What does it mean for the political system of Germany that AfD will be from now on the biggest party of the opposition? What kind of dangers do you see?

Jürgen Habermas has spoken of a new breeding ground for fascism, and he is right. There really is a national-socialist danger in Germany. Through the Pegida movement and its offshoots, the far right has become a factor on the street. Moreover, the AfD now holds a considerable number of parliamentary mandates at the national level. Having started out as a radical free-market formation, the AfD is increasingly becoming a völkisch, or ethno-nationalist, social-populist party. Correspondingly, leading figures of the party like Björn Höcke declare that the ‘social question today’ does ‘not primarily’ consist of the ‘distribution of national wealth from the top to the bottom’, but ‘the new German social question of the 21st century’ is a ‘question of distributing national wealth inside instead of outside the country’. Simultaneously, they advocate for a tough border regime of ‘zero migration’. While the liberal-conservative current within the AfD is calling for a ‘national capitalism’ in the sense of reconciliation between small- and medium-sized business and labour, the national-social wing is keen to appropriate the labour movement’s 150-year-old legacy. The latter current accuses the German trade union confederation’s membership organisations of incredulously practicing an ‘oppositional relationship with employers’ because they resemble ‘state-run unions’ and are part of the establishment.
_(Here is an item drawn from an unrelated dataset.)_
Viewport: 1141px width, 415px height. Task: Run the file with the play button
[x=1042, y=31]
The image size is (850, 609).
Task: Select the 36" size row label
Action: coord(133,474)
This strategy is actually working, and neither the Left nor the trade unions have been able to formulate an adequate response thus far. Along with the AfD’s success, the boundary of socially acceptable discourse is clearly shifting to the right. Adding together the parliamentary mandates of the CDU/CSU, FDP and AfD, Germany has a structural right-wing majority of more than 60 percent. A left project is currently unable to win a majority. To be honest about this fact would be a first step. We have to devise new ways of conceiving progressive, socialist politics – not only in Germany, but all over Europe. 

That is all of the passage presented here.